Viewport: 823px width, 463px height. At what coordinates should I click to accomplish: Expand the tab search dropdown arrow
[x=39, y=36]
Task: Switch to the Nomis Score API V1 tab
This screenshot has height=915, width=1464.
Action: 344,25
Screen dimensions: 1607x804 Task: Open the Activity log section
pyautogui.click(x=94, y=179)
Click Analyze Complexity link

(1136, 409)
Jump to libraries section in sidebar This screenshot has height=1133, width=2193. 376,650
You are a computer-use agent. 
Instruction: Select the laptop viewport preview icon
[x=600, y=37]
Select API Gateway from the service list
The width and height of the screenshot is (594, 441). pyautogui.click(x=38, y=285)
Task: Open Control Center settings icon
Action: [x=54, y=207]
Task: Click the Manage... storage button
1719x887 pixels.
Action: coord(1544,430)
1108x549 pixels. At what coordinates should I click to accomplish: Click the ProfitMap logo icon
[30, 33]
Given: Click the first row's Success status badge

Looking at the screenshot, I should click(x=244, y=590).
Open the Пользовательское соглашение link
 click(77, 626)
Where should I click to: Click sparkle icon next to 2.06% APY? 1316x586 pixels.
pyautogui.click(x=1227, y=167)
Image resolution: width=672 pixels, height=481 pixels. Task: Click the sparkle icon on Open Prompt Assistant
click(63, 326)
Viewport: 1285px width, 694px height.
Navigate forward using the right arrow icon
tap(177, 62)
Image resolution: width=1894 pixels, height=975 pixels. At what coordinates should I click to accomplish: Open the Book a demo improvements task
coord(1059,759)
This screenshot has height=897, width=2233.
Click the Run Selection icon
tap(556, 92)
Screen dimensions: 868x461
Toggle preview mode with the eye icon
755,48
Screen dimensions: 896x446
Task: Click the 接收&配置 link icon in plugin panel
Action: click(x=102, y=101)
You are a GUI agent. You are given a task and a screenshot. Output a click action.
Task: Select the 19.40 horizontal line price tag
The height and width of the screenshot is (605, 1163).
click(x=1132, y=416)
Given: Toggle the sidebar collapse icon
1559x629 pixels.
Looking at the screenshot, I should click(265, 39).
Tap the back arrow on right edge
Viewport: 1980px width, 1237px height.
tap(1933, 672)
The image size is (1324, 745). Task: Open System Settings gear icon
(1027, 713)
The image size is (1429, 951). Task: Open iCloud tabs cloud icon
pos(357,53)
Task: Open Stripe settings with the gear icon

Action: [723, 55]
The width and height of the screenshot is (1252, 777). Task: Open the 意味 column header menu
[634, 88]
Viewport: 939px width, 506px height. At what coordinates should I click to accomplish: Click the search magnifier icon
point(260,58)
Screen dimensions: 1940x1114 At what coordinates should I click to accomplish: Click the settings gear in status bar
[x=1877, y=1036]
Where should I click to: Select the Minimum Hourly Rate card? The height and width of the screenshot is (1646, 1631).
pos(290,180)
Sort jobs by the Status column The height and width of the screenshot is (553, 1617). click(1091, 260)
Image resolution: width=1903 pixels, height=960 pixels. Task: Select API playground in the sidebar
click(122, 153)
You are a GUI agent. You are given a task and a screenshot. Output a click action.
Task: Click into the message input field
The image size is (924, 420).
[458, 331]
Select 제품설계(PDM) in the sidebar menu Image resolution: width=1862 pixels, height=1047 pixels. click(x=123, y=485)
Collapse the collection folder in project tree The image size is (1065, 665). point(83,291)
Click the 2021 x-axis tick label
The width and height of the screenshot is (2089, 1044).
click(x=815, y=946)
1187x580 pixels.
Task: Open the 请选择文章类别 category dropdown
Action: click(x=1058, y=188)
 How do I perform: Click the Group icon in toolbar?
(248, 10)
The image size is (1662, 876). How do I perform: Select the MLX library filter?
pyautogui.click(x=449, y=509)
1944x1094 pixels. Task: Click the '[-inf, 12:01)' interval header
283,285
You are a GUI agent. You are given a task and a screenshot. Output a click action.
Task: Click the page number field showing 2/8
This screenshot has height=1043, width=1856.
━━━━━━
### TASK TO COMPLETE
In the material above, find every line that has the string "field" and pull those lines out.

### TASK RESULT
Task: Click into the message input field
Task: Click the page number field showing 2/8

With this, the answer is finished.